As shown in Figure 3, our method utilizes two dedicated subgraph networks to explicitly model the hand and object’s physical structures, significantly improving the physical plausibility of the initial coarse 2D pose estimation. The overall architecture integrates these kinematic representations through a three-layer graph convolutional network (GCN). Explicit Anatomical Connections (Hand): The hand’s skeletal topology defines inherent connectivity between joints—for example, metacarpophalangeal (MCP) joints are linked to proximal phalanges, which subsequently connect to distal phalanges. These anatomical relationships are encoded as a predefined adjacency matrix in the graph, where edges correspond to biomechanically valid connections. This fixed matrix, grounded in anatomical knowledge, preserves the structural integrity of the hand throughout training. Implicit Kinematic Constraints (Hand): In contrast to explicit connections, kinematic constraints—such as joint angle limits and intersegment dependencies—are learned automatically from data. The model constructs a data-driven adjacency matrix that captures statistical relationships between joints (e.g., synergies between finger flexion and thumb rotation). This adaptive matrix is optimized during training to emulate realistic hand movement dynamics, enhancing the model’s ability to generalize to novel poses. Object Geometric Structure: For objects, the 3D bounding box is represented by its eight corner points, forming a rigid rectangular prism. The object subgraph employs a fixed adjacency matrix derived from the box’s geometric topology, reflecting the assumption that objects are rigid and their structure remains constant.
Figure 3.
Physical structures of hands and objects. We utilize 21 keypoints for the hand and the 8 corner points of a bounding box for the object. The hand skeletal landmarks—specifically TIP (Distal Phalanx), DIP (Intermediate Phalanx), PIP (Proximal Phalanx), and MCP (Metacarpophalangeal Joint)—are used for point localization. The fingers are labeled as T (Thumb), I (Index), M (Middle), R (Ring), and P (Pinky), while numbers 0–20 denote the sequence of the 21 hand keypoints.
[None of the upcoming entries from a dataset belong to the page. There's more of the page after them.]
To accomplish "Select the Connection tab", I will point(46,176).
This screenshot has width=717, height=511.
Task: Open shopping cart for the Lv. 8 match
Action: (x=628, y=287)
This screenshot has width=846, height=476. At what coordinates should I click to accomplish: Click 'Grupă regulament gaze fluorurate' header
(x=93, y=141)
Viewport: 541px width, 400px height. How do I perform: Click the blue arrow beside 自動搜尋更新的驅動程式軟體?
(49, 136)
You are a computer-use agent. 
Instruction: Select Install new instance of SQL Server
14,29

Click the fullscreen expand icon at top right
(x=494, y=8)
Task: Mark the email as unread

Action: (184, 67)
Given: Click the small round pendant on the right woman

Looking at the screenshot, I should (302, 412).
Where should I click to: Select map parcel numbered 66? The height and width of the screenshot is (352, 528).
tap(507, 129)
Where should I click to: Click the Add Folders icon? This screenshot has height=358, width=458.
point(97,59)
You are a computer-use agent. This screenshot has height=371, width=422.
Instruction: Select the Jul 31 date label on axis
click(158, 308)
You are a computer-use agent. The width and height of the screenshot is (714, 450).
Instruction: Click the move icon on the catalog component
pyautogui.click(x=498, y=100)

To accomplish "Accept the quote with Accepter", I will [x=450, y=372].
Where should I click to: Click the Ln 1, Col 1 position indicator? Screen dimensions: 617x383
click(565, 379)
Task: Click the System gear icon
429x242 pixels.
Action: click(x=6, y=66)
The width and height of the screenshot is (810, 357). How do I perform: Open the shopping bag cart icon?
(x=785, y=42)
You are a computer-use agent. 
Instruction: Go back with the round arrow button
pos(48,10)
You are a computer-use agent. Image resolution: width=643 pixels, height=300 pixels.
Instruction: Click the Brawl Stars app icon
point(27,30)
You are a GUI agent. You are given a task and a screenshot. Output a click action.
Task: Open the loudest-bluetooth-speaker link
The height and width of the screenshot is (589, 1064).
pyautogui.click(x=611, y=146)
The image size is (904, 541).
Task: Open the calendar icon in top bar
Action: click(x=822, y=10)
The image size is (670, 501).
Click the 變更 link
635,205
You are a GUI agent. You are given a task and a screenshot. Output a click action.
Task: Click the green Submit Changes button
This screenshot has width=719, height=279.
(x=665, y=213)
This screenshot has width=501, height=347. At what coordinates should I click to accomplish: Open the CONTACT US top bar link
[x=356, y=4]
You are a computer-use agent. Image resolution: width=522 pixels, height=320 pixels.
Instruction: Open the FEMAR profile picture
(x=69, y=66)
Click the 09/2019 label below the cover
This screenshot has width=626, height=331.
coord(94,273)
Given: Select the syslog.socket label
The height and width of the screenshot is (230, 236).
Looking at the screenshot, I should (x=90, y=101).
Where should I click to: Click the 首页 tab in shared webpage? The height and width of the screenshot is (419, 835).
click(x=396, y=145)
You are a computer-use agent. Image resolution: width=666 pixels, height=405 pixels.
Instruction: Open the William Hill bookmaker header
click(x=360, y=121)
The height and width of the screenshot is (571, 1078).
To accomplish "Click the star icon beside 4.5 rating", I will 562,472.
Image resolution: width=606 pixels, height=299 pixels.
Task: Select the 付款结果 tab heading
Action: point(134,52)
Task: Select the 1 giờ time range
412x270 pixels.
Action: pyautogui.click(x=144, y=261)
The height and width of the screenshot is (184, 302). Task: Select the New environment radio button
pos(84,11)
3.1.3. Three-Dimensional Pose Regression
During the 3D pose regression process, depth ambiguity in RGB images is a critical consideration. Unlike RGB images, depth images directly encode the Euclidean distance from scene points to the camera’s optical center, establishing a linear mapping relationship with the z-axis coordinates of joint and corner points. Consequently, the initial z-axis coordinates of 3D hand joints and object corner points are exclusively regressed using the depth map. The architecture of the 3D pose regression network is depicted in Figure 4. Initially, the extracted geometric features are refined through spatial attention mechanisms to suppress background information, leading to enhanced z-axis coordinates of the hand–object. Subsequently, the optimized 2D coordinates derived from optimization processes are combined with the z-axis regressed from the depth map, yielding a preliminary 3D pose. Moreover, depth images are often susceptible to resolution limitations and noise interference, which can compromise the accuracy of depth values, particularly at the edge structures of the hand and interacting objects. In contrast, texture features provide a clearer distinction between the hand and interacting objects, enabling more precise identification of their shapes and poses. Therefore, we leverage texture features to optimize and constrain the initially obtained coarse 3D pose. The texture features are fused and processed alongside the coarse 3D pose by employing a multi-layer perceptron (MLP), which further refines and corrects the 3D coordinates of the hand–object.
Figure 4.
Network of 3D pose regression.
3.2. Hand–Object Dense Meshes Estimation
This section presents a novel network designed to generate dense meshes of hand–object based on a provided 3D pose. As depicted in Figure 5, the 3D nodes of the graph are enriched with a multi-modal feature vector , which significantly boosts mesh reconstruction accuracy. The graph’s node count evolves through three sequential stages, starting at 29 and scaling up to 112, 445, and ultimately 1778 vertices. To better capture the interplay between graphs, a novel mutual attention layer is introduced, enabling refined feature aggregation across hand and object graphs.
Figure 5.
Network of dense meshes estimation. This network consists of three stages, and the characteristics for each graph node of the hand–object are initialized across the three distinct stages by leveraging the multi-modal fusion features F.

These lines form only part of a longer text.